§ Actions to take:
- a) Answer these questions from the Pentathlon article below:
(i) With which event did competitors in the ancient Pentathlon finish?
(ii) In what year did the modern Pentathlon begin?
(iii) How long is the run in the current modern Pentathlon?
- b) Write the next part of the Pentathlon article below, picking up after its final sentence.

§ Source text:
--*--

• Train Like A Man

      by Martin Rooney T-Nation

      I'm always on the hunt for ways to take the body and mind to a higher level. While researching the London Olympics, I discovered the ancient Pentathlon and couldn't figure out why it was no longer contested.

      In this ultimate test of physical power and mental fortitude, athletes competed in five different events.

      First, they'd sprint down a runway and leap into the sky to see who had the best long jump. Then in a footrace, they'd sprint across a stadium amid the roar of the power-appreciative crowd. Next up were tests of full body explosiveness with the javelin and discus throw.

      If these four events weren't enough to drive the collective Testosterone level of the crowd into orbit, the competitors finished with wrestling to demonstrate dominance and supremacy.

      Sprinting, throwing, jumping, and competing mano a mano with muscle and bone. A high measure of explosiveness, strength, technique, and guts.


      So last summer, as I sat watching synchronized swimming, the badminton scandal, and a 70 year-old man competing in Olympic Horse Dressage, I wondered why the original Pentathlon was no longer on the docket.

      The individual events were all popular in the current Olympic games and surely spectator-friendly. Hell, the only way it could get closer to Gladiators in the arena would be having the wrestling end with a fight to the death.

      As I looked deeper into the history of the Pentathlon, I discovered that the original version was replaced with a more "modern" one, without the power events.

      Modern Pentathlon? Can you even name the events? How about naming a famous competitor in the event since its inception in 1912?

      Don't feel bad, I couldn't either.

      Perhaps that should be the first lesson. Just to let you know, the current events are swimming, air pistol shooting, horse jumping, epee fencing, and a 3-kilometer run.

      Modern? With fencing, pellet guns, and horse jumping? Not exactly. Looks like the Greek Warrior standing among his adoring fans on top of his battered foes has been replaced with a decidedly more foppish competitor.

      But who would do such a thing? What kind of man would replace the aggressive white fibers of the sprinter with the calculating red fibers of a swimmer and distance runner?

--*--

(Stored data entries)

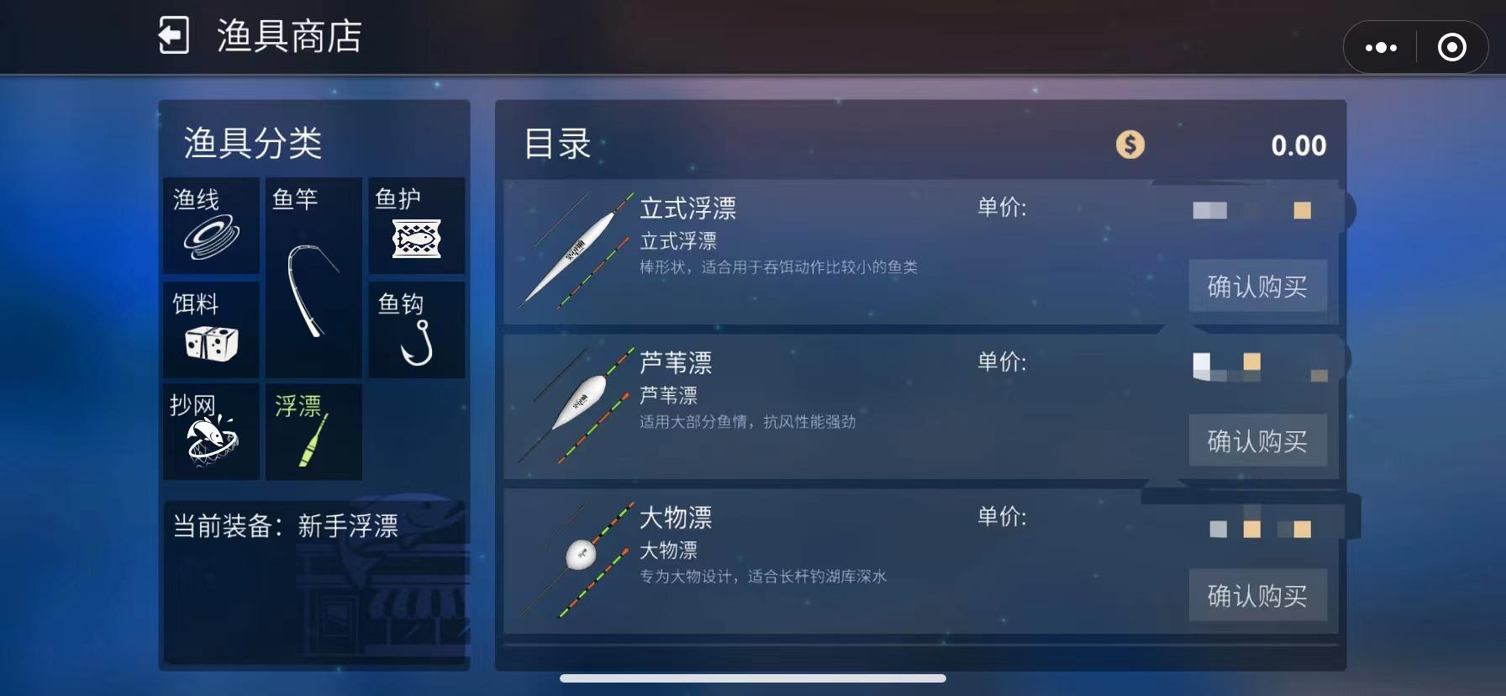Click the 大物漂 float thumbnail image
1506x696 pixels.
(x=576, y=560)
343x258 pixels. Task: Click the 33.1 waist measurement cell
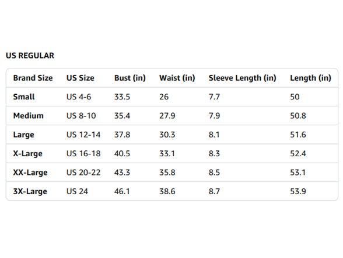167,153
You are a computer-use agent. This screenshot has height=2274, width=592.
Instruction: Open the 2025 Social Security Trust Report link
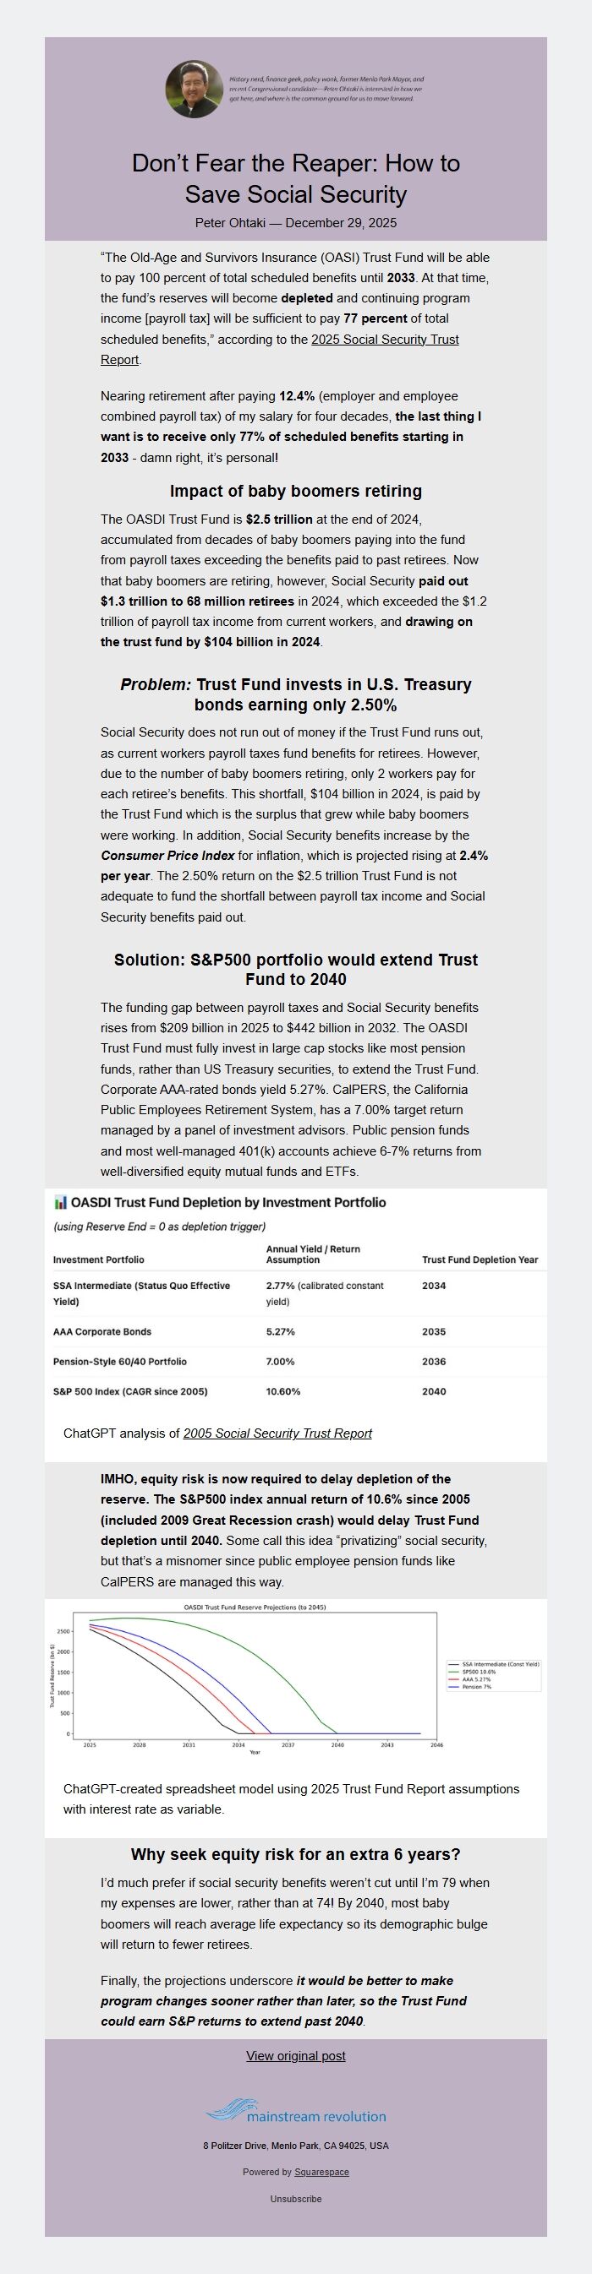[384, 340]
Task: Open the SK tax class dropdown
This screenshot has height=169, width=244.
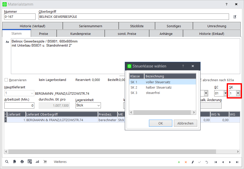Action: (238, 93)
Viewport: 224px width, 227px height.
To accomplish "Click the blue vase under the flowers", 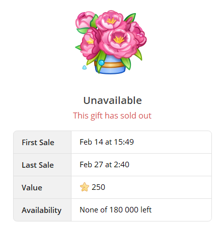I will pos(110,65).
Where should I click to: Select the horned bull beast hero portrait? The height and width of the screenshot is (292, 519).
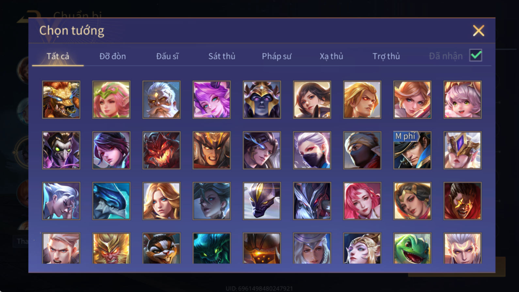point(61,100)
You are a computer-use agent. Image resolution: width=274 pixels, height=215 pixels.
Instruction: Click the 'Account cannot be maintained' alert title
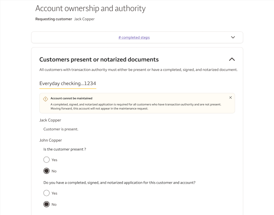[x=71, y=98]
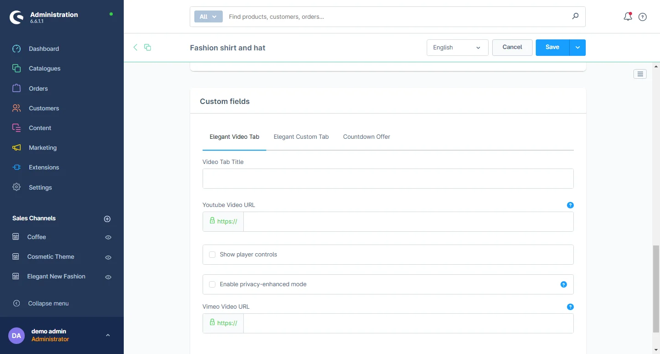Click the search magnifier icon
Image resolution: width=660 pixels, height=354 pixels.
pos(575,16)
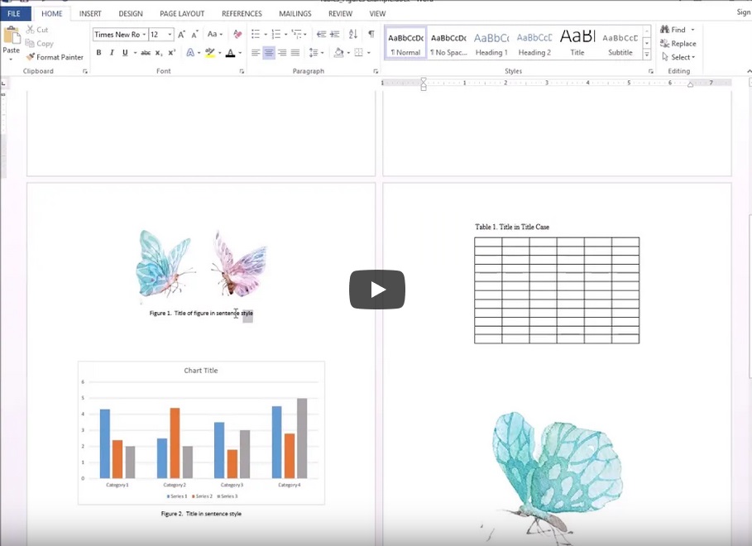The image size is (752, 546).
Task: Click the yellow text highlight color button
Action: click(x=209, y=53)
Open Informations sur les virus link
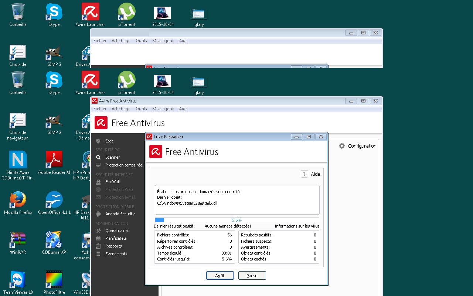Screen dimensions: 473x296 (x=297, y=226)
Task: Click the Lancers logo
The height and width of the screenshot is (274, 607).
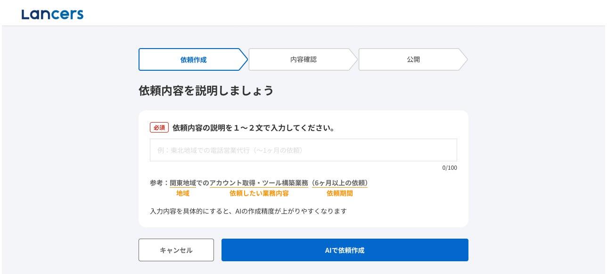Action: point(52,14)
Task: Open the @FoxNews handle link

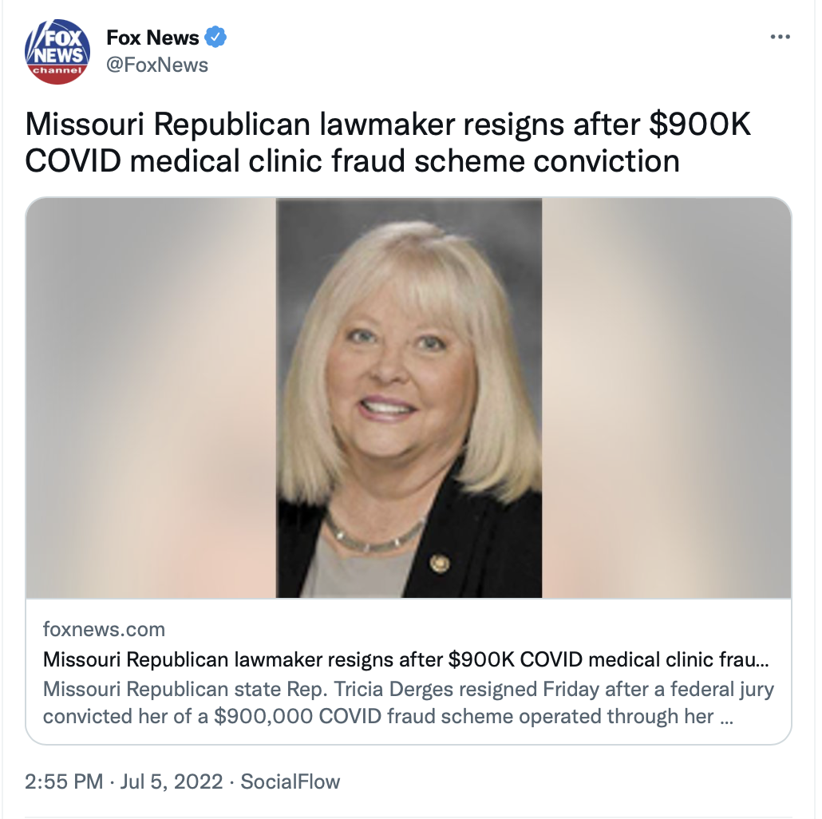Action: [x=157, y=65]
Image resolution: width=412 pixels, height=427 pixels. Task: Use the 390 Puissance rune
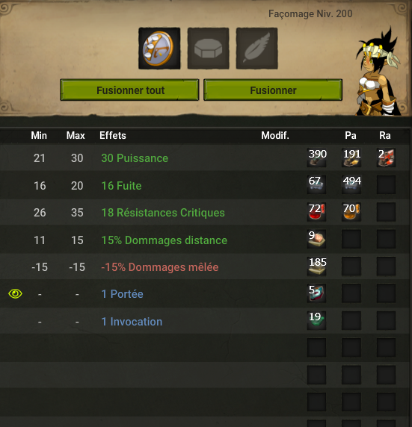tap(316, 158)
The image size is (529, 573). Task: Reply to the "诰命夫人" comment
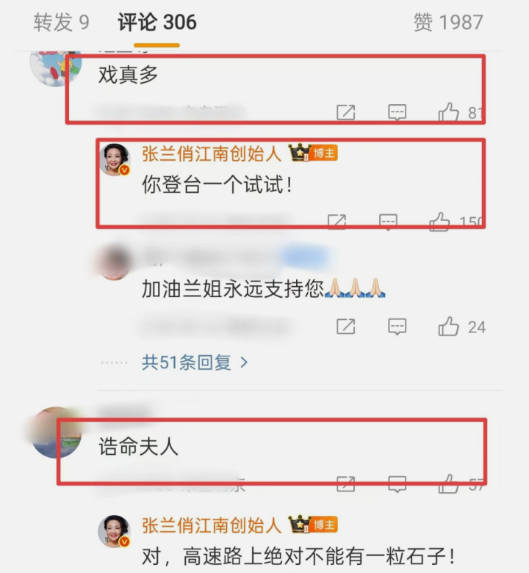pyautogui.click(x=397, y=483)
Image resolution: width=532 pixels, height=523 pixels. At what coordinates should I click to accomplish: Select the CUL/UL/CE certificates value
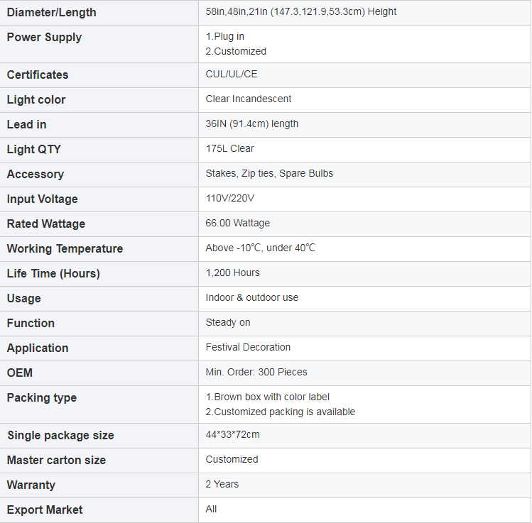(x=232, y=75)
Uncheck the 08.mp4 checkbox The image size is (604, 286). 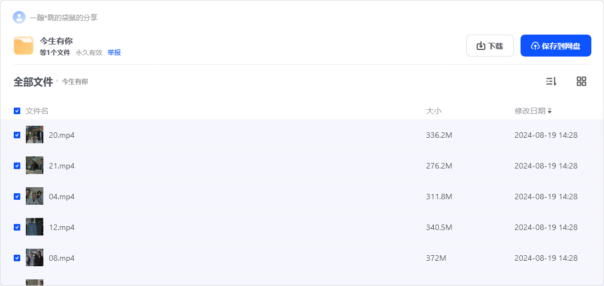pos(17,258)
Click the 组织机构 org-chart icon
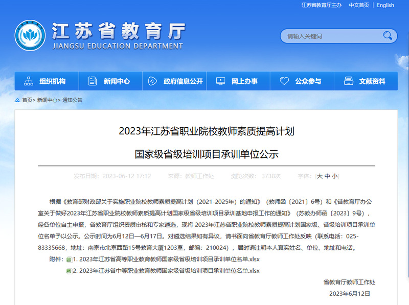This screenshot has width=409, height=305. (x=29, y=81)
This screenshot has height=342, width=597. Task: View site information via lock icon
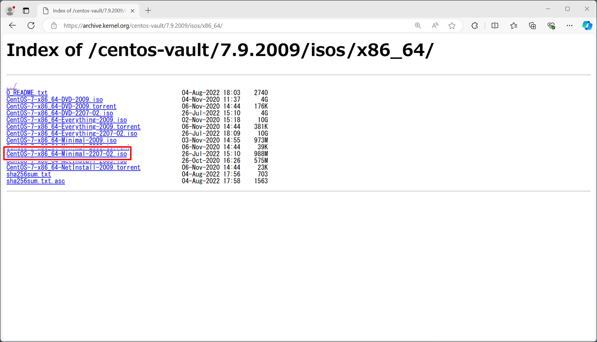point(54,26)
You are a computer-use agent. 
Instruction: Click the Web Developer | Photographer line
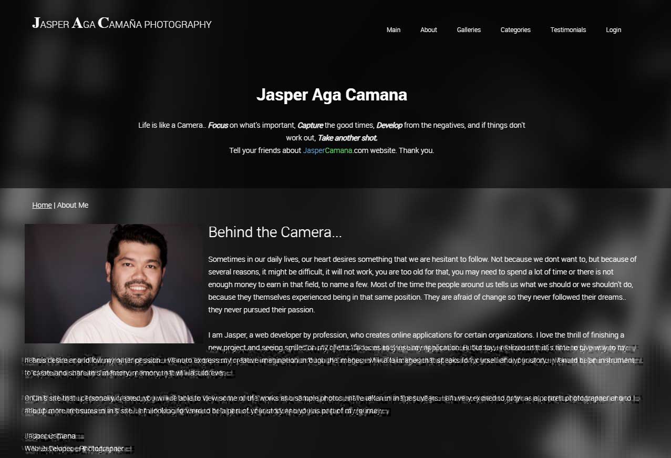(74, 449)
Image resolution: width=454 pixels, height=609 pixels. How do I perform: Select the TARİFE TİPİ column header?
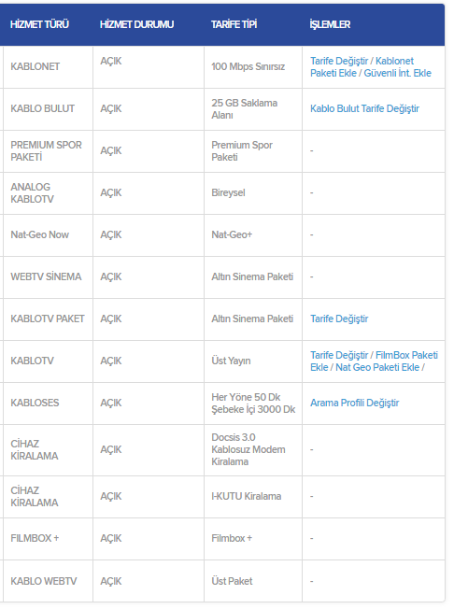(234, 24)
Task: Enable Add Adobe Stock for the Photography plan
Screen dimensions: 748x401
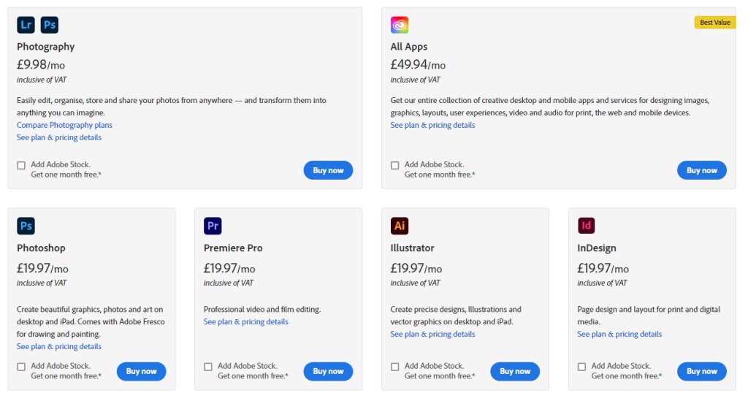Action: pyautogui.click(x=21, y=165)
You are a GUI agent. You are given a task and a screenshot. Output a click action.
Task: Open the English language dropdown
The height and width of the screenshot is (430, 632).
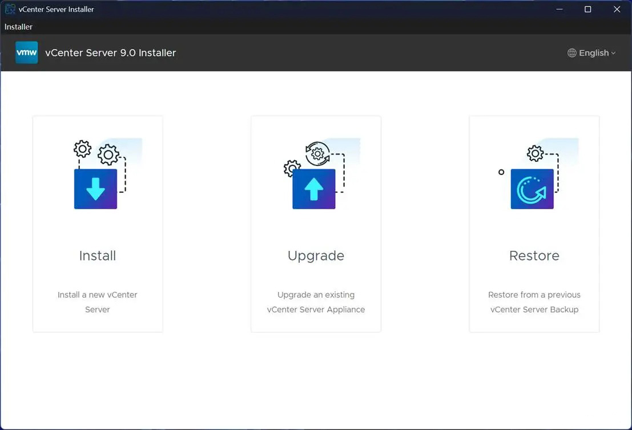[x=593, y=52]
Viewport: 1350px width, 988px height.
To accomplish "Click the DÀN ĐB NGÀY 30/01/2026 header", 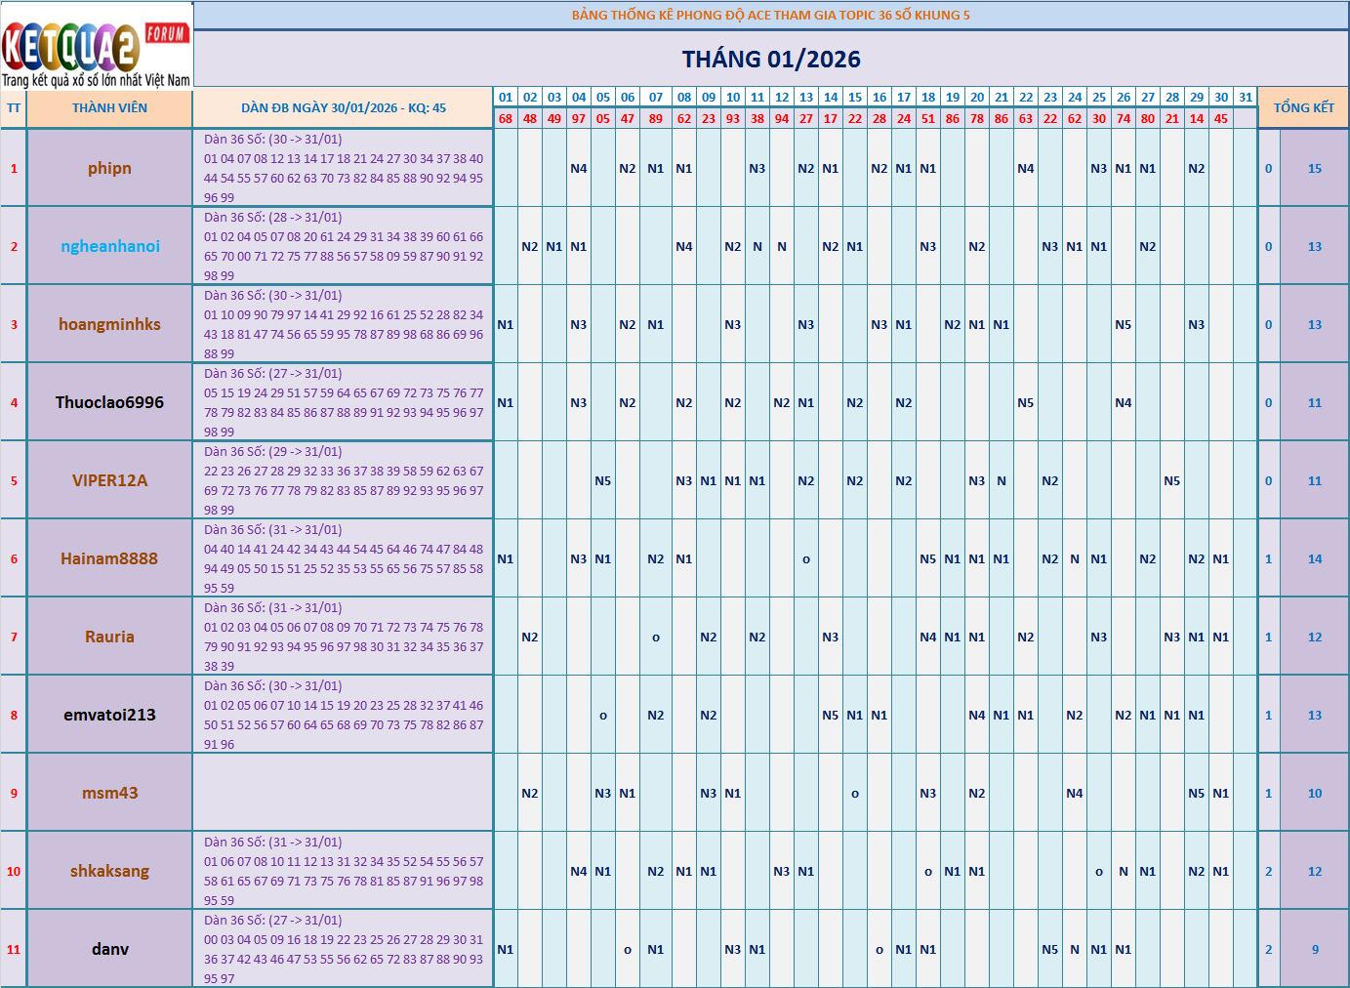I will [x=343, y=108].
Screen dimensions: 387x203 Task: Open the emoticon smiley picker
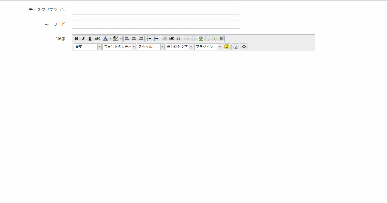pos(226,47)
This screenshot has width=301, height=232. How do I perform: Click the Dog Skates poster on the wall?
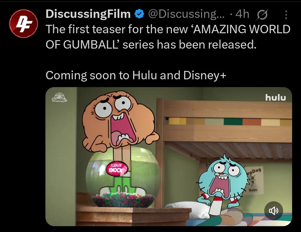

--*--

§ Task-by-task results:
- a)
(i) Wrestling
(ii) 1912
(iii) 3 kilometers

- b)
      If you've read Train Like a Man: Part 4, then you won't be surprised to find that once again the libido of the sprint has been castrated by Baron de Coubertin yes, the same man that arbitrarily read a poem and brought the world the marathon (and chapped nipples and shin splints) also sacked the ancient pentathlon, replacing it with its more mild and "modern" cousin.

      Notice how these two events seem designed to drive Testosterone into the toilet? (Hugh Hefner has made a career trying to offset the repercussions of these events. )

      I know the Baron brought us back the Games and I thank him for that, but we must also question some events. If we research deep enough, we may also find he had the first prototype for Uggs boots for men, along with skinny jeans for men.

      Pistols and horses, hrummphh! Sounds like there needs to be an update! How often does "modern man" spend Monday evening at the horse stables sharpening his epee while worrying about his 3K time? Forget that! He's benching and doing dips.

      On Tuesdays, he isn't making sure his pistol and swim stroke are clean he's hitting back and biceps. Horse jumping and fencing? What percentage of the world participates in that? It sounds so elitist.

      Instead of running cross country, most men would love to see beasts bench head to head and then settle it all with who has the best biceps.

      Let me offer something even more modern. Let me remove the steel epee and add some iron.

      So here's my solution: at the next IOC meeting, before they add mixed synchronized swimming and new rules concerning cheating in ping pong, let's look at this event to fire up the world the Mantathlon.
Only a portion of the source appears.